The Cortex’s Dance of Synapses and Structure

Published on May 12, 2023

Imagine the cortex as a bustling dance floor, where each neuron is a dancer following the rhythm of synaptic selection. As the music plays, more structured inputs join the dance, prompting an intricate choreography of self-organization at local cortical sites. This culminates in the emergence of ultra-small world structures that can represent sequences of spatiotemporal images. Like couples shifting partners, presynapses switch from excitatory to inhibitory cells, creating spatial eigenmodes and developing Markov blankets that minimize prediction errors. As the party gets livelier with inputs from different cortical areas, cognitive structures are selected through merging units and eliminating redundant connections. The brain does this clever trick by minimizing variational free energy and getting rid of unnecessary degrees of freedom. This process is shaped by interactions with sensorimotor, limbic, and brainstem mechanisms, paving the way for unlimited associative learning and creative breakthroughs.

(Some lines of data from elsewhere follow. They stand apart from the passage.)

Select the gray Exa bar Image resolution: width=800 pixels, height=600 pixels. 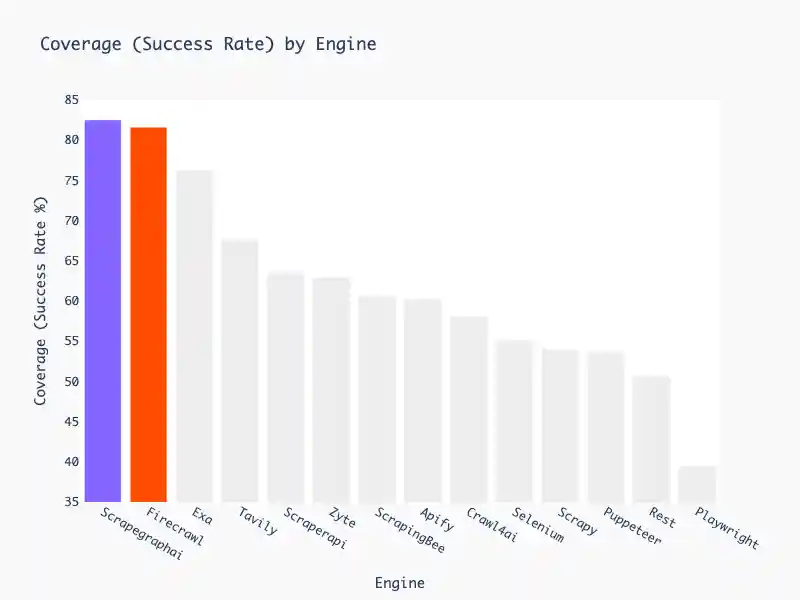click(x=194, y=336)
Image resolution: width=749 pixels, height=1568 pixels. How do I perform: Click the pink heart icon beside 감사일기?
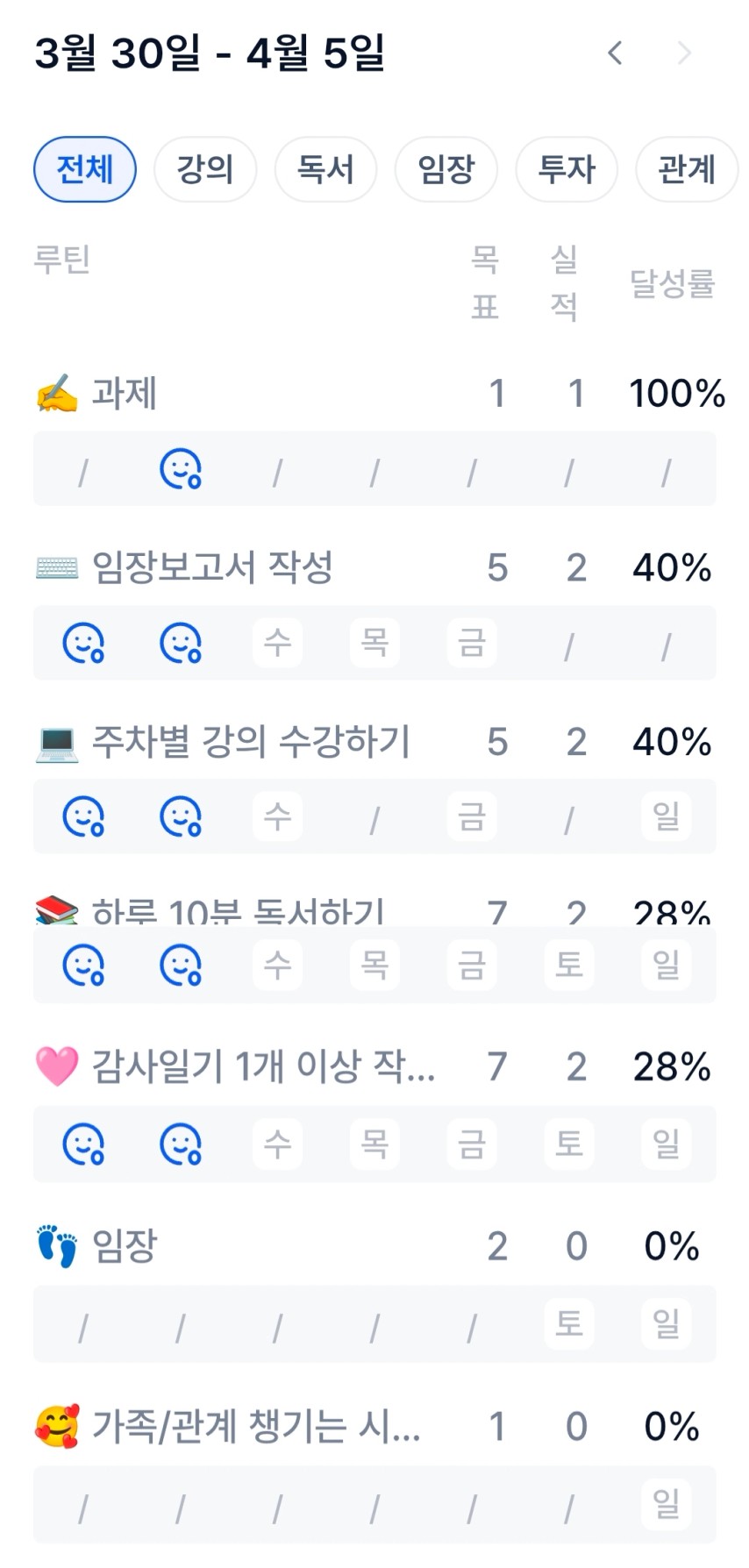click(x=57, y=1066)
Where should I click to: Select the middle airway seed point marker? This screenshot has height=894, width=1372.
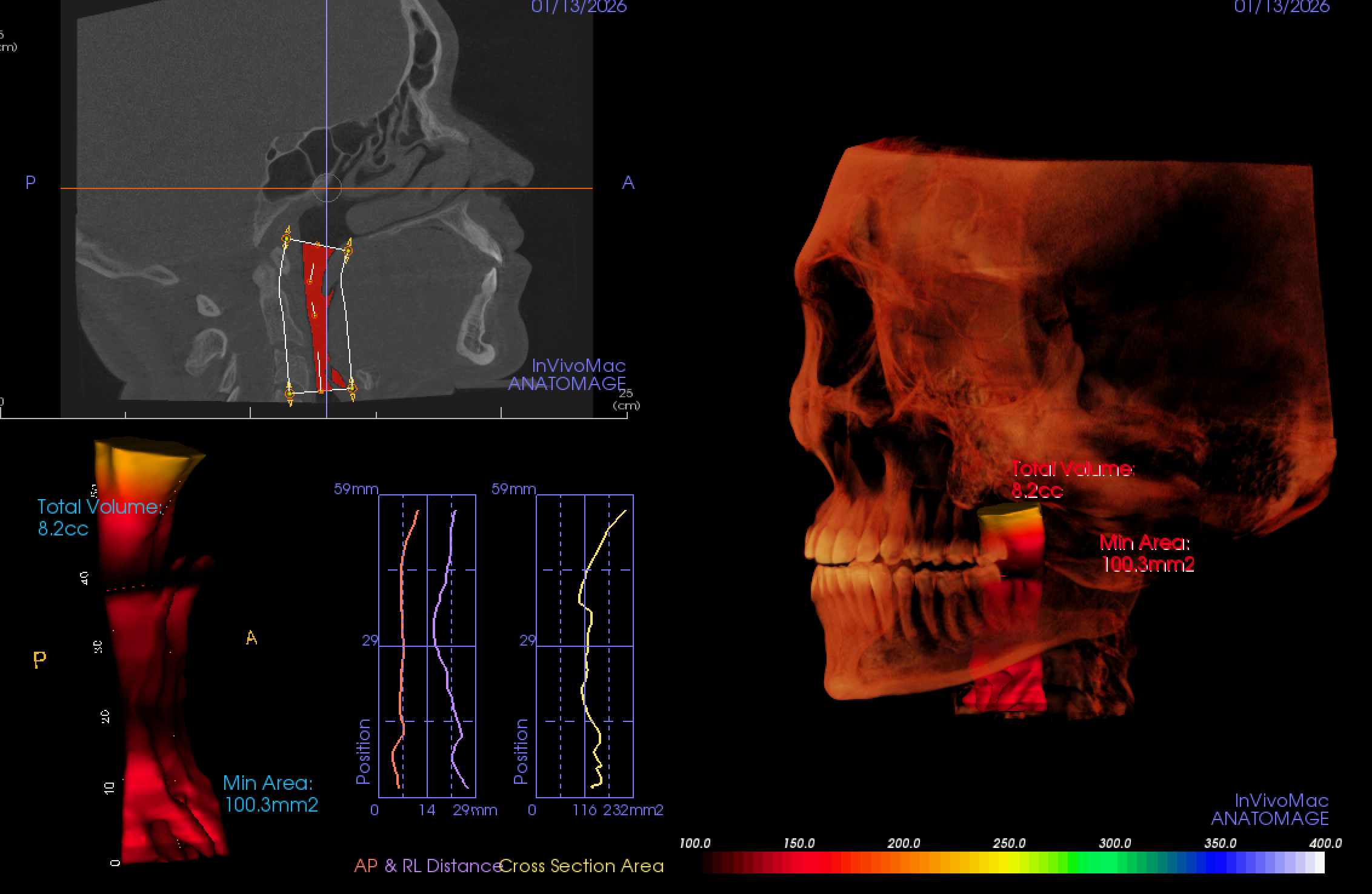pos(314,315)
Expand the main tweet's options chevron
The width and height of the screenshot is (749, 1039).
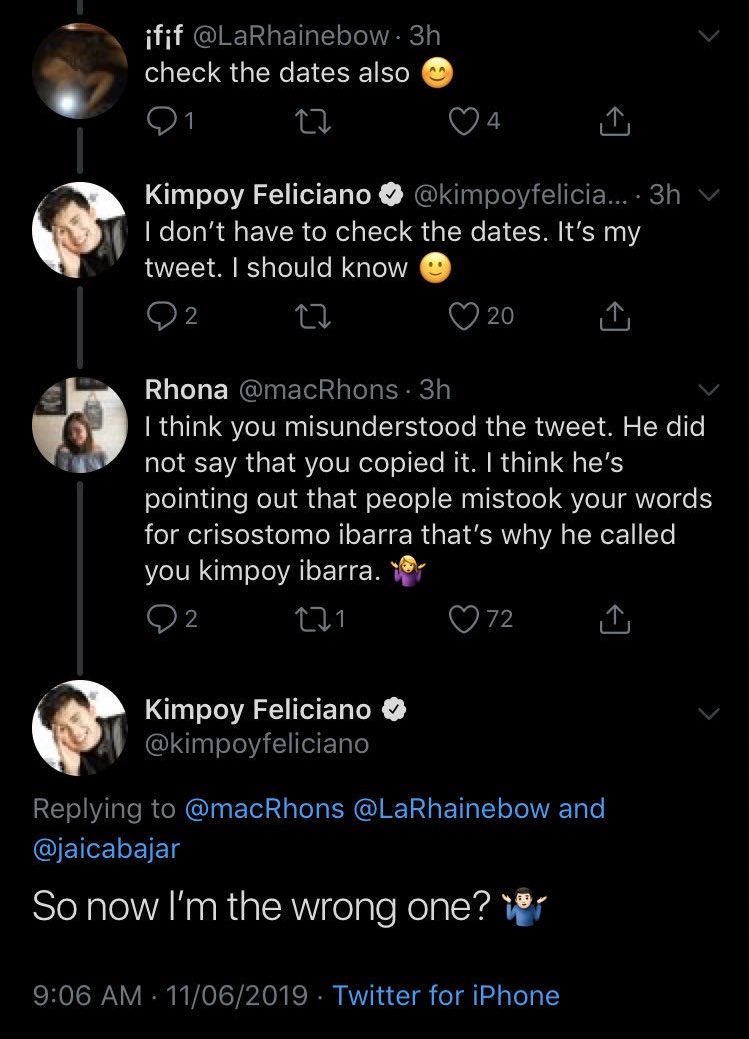(708, 714)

Capacity for generativity and unlimited association is the defining characteristic of sentience, and this capacity somehow arises from neuronal self-organization in the cortex. We have previously argued that, consistent with the free energy principle, cortical development is driven by synaptic and cellular selection maximizing synchrony, with effects manifesting in a wide range of features of mesoscopic cortical anatomy. Here, we further argue that in the postnatal stage, as more structured inputs reach the cortex, the same principles of self-organization continue to operate at multitudes of local cortical sites. The unitary ultra-small world structures that emerged antenatally can represent sequences of spatiotemporal images. Local shifts of presynapses from excitatory to inhibitory cells result in the local coupling of spatial eigenmodes and the development of Markov blankets, minimizing prediction errors in each unit’s interactions with surrounding neurons. In response to the superposition of inputs exchanged between cortical areas, more complicated, potentially cognitive structures are competitively selected by the merging of units and the elimination of redundant connections that result from the minimization of variational free energy and the elimination of redundant degrees of freedom. The trajectory along which free energy is minimized is shaped by interaction with sensorimotor, limbic, and brainstem mechanisms, providing a basis for creative and unlimited associative learning.